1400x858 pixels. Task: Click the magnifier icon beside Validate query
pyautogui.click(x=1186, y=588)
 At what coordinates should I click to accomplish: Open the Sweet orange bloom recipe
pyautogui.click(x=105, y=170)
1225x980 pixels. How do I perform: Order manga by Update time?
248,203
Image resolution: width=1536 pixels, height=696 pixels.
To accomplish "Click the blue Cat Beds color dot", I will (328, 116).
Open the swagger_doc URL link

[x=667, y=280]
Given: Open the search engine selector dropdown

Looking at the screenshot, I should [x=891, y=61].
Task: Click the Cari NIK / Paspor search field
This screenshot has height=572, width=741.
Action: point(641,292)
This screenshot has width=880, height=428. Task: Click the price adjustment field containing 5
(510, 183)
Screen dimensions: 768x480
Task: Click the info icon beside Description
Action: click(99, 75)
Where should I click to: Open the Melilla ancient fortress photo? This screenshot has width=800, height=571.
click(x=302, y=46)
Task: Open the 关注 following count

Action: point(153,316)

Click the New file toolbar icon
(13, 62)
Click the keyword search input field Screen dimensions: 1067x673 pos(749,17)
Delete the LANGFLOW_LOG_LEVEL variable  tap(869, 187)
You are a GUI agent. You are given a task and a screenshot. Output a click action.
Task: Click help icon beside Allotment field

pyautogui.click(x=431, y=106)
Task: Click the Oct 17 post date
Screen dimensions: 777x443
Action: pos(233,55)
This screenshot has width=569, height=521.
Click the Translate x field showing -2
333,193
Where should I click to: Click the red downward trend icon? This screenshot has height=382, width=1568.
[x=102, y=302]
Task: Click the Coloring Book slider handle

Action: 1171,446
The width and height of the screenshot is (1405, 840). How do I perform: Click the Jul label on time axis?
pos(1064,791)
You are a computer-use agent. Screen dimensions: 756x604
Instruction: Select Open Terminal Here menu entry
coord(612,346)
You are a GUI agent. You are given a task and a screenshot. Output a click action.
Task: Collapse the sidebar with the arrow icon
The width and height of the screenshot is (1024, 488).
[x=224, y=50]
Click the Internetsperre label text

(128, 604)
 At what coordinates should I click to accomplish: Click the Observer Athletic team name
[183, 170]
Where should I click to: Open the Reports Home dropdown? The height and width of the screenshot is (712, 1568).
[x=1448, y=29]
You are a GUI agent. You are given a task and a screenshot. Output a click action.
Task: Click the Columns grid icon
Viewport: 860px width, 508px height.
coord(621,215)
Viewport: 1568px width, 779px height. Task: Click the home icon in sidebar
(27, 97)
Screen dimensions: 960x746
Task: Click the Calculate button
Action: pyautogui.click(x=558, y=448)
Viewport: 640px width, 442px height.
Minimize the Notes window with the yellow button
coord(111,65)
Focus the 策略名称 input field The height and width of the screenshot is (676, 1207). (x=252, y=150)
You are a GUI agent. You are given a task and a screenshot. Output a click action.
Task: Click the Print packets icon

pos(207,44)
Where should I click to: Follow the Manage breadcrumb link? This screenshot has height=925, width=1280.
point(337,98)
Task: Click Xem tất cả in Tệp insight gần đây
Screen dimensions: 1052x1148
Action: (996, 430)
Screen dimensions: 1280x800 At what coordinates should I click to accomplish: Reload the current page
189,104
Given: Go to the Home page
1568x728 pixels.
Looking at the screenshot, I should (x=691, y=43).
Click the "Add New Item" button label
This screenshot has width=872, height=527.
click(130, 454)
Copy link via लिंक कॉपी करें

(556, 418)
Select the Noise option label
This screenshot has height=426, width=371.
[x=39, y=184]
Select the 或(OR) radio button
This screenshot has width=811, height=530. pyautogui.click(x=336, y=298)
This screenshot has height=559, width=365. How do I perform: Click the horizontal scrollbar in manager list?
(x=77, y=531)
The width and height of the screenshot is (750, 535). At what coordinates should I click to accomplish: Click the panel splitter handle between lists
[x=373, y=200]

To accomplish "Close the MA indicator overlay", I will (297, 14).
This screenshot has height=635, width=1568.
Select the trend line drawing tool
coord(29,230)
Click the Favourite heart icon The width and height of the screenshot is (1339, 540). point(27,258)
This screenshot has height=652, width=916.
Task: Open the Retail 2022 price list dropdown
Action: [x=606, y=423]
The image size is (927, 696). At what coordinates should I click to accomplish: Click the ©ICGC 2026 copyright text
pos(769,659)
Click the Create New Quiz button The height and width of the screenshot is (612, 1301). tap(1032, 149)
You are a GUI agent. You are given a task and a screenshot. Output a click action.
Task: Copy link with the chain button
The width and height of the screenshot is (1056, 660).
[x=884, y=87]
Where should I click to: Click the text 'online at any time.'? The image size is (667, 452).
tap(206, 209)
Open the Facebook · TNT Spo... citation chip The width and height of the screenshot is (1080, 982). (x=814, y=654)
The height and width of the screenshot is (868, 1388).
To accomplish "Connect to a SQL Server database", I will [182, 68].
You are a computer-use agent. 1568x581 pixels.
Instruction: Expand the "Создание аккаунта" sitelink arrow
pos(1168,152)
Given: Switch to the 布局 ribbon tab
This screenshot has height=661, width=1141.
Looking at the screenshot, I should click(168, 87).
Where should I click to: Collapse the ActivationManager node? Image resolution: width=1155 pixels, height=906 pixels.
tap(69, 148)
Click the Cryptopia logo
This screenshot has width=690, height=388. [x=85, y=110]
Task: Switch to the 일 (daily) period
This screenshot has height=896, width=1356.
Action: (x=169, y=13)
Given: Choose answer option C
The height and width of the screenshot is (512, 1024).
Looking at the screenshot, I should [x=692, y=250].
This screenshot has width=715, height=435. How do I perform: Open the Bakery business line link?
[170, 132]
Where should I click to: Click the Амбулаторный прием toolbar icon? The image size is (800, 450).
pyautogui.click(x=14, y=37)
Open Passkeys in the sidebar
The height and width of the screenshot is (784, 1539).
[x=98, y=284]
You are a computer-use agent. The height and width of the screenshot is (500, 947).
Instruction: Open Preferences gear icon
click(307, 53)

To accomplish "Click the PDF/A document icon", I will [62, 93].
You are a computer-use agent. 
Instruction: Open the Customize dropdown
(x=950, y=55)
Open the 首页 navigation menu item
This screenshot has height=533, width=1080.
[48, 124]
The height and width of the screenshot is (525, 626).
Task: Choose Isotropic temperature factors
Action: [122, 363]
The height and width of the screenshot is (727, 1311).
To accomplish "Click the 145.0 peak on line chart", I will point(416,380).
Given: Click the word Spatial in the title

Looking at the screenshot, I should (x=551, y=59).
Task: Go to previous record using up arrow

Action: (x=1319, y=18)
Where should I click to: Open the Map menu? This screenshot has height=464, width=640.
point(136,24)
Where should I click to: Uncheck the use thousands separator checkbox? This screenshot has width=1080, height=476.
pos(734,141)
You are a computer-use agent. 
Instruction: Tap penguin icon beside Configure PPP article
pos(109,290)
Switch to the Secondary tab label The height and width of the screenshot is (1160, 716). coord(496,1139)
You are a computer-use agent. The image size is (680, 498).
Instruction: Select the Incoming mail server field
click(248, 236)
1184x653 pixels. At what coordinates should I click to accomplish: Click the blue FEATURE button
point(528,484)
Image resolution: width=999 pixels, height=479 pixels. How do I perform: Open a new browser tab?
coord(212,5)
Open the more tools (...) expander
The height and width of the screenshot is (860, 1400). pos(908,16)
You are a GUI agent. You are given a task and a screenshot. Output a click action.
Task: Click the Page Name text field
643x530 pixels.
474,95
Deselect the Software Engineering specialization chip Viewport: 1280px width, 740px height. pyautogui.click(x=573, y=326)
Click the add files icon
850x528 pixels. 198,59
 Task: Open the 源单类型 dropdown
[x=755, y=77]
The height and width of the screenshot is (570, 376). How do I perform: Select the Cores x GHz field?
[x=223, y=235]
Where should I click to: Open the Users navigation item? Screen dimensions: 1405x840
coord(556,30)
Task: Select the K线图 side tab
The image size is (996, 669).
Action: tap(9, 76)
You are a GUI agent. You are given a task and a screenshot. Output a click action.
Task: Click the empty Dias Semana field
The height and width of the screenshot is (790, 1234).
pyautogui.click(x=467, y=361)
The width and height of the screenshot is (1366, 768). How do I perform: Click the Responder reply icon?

══════

* [EXERCISE GOAL]:
Pull every line containing "chip" out of the data above.

* [WRITTEN ANSWER]:
Open the Facebook · TNT Spo... citation chip The width and height of the screenshot is (1080, 982). (x=814, y=654)
Deselect the Software Engineering specialization chip Viewport: 1280px width, 740px height. pyautogui.click(x=573, y=326)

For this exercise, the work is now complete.